“I can’t let you go alone.”
Forcing back the tears, I look him in the eye.
“You have no choice. If you come, I will call the police and tell them you’re harassing me. Then, I’ll tell them that I was at the clubhouse and I saw a fight. Someone drew a knife. Last I checked, the Steel Knights really didn’t want the cops snooping around their businesses.”
“Seneca.”
“Bye, Avery.” Backing out of my spot, I pull away.
With one quick glance over my shoulder, I see Avery standing there, watching me speed away. I had to do it. But who knew it would hurt this bad.
Damn it, Sen!
Maxing my bike, I tear away from the hospital. Risking a ticket, or worse, I drive at dangerous speeds, even over the winding back roads with no streetlights. One wrong move, one stray stone… Forcing that thought out of my mind, I push on.
If I have any chance of getting away and leaving him behind and forgetting everyone here that I’ve come to care about, then I have to move. I have to go somewhere where Mikey and Tony will never find me.
Like I thought would happen in Hoppa, Arizona.
My only real chance is to make it home to grab my stash of money, my ID, passport, and those few things I absolutely need, and then to take off again. If what I think happened did, and that brick came as a warning from Mikey and Tony, then there’s nothing stopping them.
They’re playing with me. Taunting me. And when they’re ready, they’ll find me, and all the people that I care about. That means Avery isn’t safe anywhere near me.
That’s why, no matter how cruel leaving him in that way was, it was the only thing I could do. And it was all because I thought I’d be safe. If I dared to take a hand from my bike at these speeds, I’d slap myself in the head.
Damn it, Sen! What were you thinking?
Why would I believe it was Seth who threw the brick? Because I wanted to. I wanted to think that my biggest problem was two men at the club fighting over me. I didn’t want to realize that the brick was meant as a warning. Those sadistic assholes, Mikey and Tony, had to scare me. They’re too pissed about all the fuss I made trying to free Matt.
The lights from my building are just ahead, and thankfully, the road leading to it is quiet, as usual. Rolling my bike into my parking spot, I feel incredibly exposed—not the fun type of exposed with the games I played with Avery. This time, I feel like my soul is exposed.
I’ve never before felt “off’ on my bike, but tonight, I do. Tonight, I wish I had thousands of pounds of metal around me, sheltering me from the world. Ah, who am I kidding, it’s not a car I wish were protecting me—it’s Avery.

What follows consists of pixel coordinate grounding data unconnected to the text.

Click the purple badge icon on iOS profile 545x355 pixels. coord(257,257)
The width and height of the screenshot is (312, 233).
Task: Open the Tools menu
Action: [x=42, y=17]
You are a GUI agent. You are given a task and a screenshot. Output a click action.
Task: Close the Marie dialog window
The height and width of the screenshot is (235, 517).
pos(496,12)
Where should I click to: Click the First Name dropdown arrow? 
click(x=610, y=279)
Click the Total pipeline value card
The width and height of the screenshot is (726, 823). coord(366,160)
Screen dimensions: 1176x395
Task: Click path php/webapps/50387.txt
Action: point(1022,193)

Parking my bike and darting through the parking lot like an alley cat chasing a mouse, I feel like a kid who’s sure that monsters are chasing her. And maybe they are.

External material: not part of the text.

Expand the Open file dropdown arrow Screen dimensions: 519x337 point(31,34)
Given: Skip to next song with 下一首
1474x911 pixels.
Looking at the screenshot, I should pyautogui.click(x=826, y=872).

Tripping over my own feet in these clumpy boots, I can’t run fast enough.
Stalling at my front door, I struggle with the keys in my shaking hands.

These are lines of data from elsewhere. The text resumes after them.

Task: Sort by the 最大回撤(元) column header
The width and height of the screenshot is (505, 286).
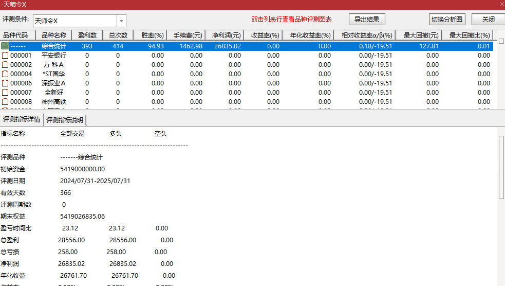Action: click(421, 35)
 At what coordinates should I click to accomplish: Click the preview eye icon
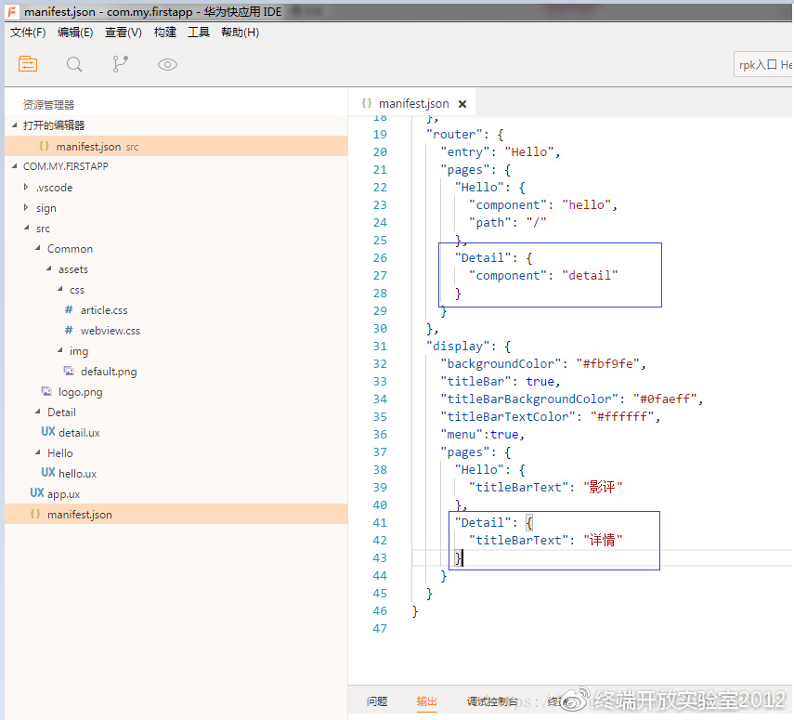pyautogui.click(x=167, y=64)
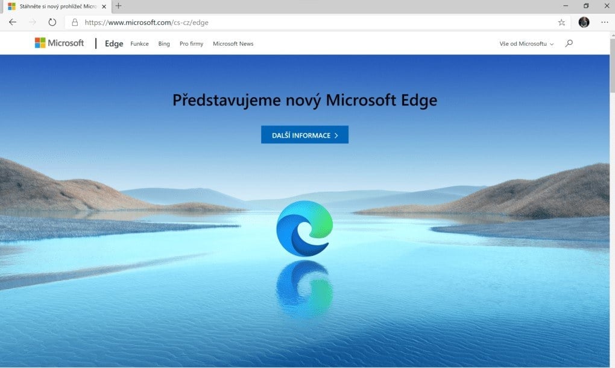Open Microsoft News link
Viewport: 615px width, 368px height.
click(233, 43)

“Damn it!” The key slips out of my grasp, bounces off the welcome mat, and falls into the grass just to the side of the door. Glancing over my shoulders to make sure I’m alone, I get down on all fours and feel around for the key.
Whew. Finally.
Holding it so tightly I think I may bend it, I shove it into the lock and turn. Rushing inside, I slam the door shut and stand with my back against the door, panting, willing my breathing to slow, and trying to catch my breath.
The warning just came last night. So, the chances of them being here…
I’ve got fifty-fifty. At best.
Mustering up my courage, my feet feel like they weigh a ton each as I push myself to move faster and faster up the stairs. Finally, I jam my hand into my pocket and pull out my door key. My palms are sweaty, but I manage to keep a hold of the key while I force it into the lock, turn, and push the door open.
Stepping inside quietly, stress rushes through my body, and it feels like needles are pricking me all over. Glancing first around the kitchen, and then over at the bed, my entire being is alive with fear. There’s no way I can stay here tonight. But where else can I go?
Feeling my phone in my pocket, I consider calling Avery and apologizing. If he would just sit here, on my bed, and listen, I could tell him everything. Then, I’d sit with him, and draping my legs over his, I’d beg him to forgive me.
If he would, if he’d care enough to protect me, then I’d have someone to be with me when the wolves come knocking on my door…
But all that would do is to get Avery killed, too.